Among the many innovations that have sprouted over the last few years, ride sharing is easily one of the most disruptive and transformative. With companies like Uber (NYSE:UBER) or Lyft (NASDAQ:LYFT), riders have quick, convenient access to a robust network of drivers. Yet the investment thesis for Uber stock and Lyft shares have been nothing short of disappointing.
Leading up to its much-hyped initial public offering, UBER seemingly had it all. Without question, Uber dominated its rivals in the key U.S. market. Furthermore, the company began expanding aggressively into the global market. Up until 2017, Lyft wasn’t available in any market outside the U.S. Thus, the Uber stock price appeared headed to increasingly higher plateaus.
Unfortunately for early-bird investors, the best days for the now-publicly traded firm was within three months of its IPO. Uber stock closed yesterday a nickel above $27, down about 41% loss from its IPO price and off slightly more from its closing high.
Adding more worries to investors, Lyft hasn’t fared much better. From its IPO price, LYFT has shed nearly 38%. But the big difference, though, is that since the beginning of October, LYFT is in the black. On the other hand, the Uber stock price has shed more than 8% of market value.
From an operational perspective, it’s easy to see why this discrepancy exists. Because Lyft doesn’t have the international coverage of Uber stock, it has a much more realistic pathway to profitability. UBER, though, has expensive outlays and is laden with debt.
In other words, Uber stock is a gamble on outsized potential, while Lyft focuses on stable, viable growth. Which one wins?

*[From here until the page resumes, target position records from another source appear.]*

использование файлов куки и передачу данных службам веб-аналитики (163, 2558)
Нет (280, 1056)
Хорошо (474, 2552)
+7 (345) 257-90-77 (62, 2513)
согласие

Uber Stock Price Races Against Time
While many analysts have criticized Uber for its unmitigated ambition and resultant cash burn, I recognize the potential. Granted, management is engaged in a race against time. If their expansionary strategy doesn’t pan out, they could face serious trouble.
Yet the irony is that Uber’s maligned international strategy can only be truly appreciated by traveling abroad.
I’ve traveled throughout much of the world, although I have a particular liking for eastern Europe. Unlike western Europe, the former Soviet Bloc is off the beaten path. Furthermore, the countries in that region are more demographically homogenous, resulting in authentic cultural expressions.
However, because of the demographic homogeneity, traveling to eastern Europe, especially Russia, presents problems if you’re not white, as detailed by Cody Boutilier in his op-ed for National Review detailing his experiences with xenophobia in Russia.
Although many critics blasted him for essentially “reverse racism,” I second his experience. If you travel to white-dominated former Soviet countries and you’re not white, you must prepare yourself for unpleasantries such as police harassment.
But what does this have to do with Uber stock? Simply, with a ride-sharing platform, you can navigate past xenophobic areas or elements with far less fear than you would have taking public transportation. Frankly, I’ve never felt safe using the metro (subway) system in either eastern or western European countries.
Moreover, with changing demographics, racial tensions and terrorism an increasingly worrisome component of European life in general, using public transportation has simply become untenable. But with Uber, not only can you sidestep this system, you don’t need to speak the target country’s language.
I’ve used Uber both here and abroad and it’s a remarkably elegant and reliable system. That said, this is a longer-term narrative for the UBER stock price that might not pan out.
Lyft Looks More Attractive in the Interim
Despite volatility in both the Uber stock price and Lyft shares, I’m bullish on both. True, both companies have operational and legal issues that hurt the immediate narrative. But I also believe that once the technological cat is out of the bag, it can’t go back in.
These two companies, and UBER especially, have epitomized the on-demand sharing economy. When we think of the term “gig worker,” Uber or Lyft comes immediately to mind. After having sparked a radical paradigm shift, I can’t see them failing.
However, I must say that for the intermediate term, Lyft looks more attractive than its bigger counterpart. The problem with Uber is that its grand ambitions need more time to materialize; that is, the rest of the world needs to catch up with the company.
On the flipside, Lyft is focusing on reliable, high-dollar markets in the U.S. and Canada. It doesn’t come anywhere close to Uber’s potential. And it can’t save me from crowbar-wielding Russian hooligans. However, it’s easily the safest choice between the two for risk-adverse investors.
As of this writing, Josh Enomoto did not hold a position in any of the aforementioned securities.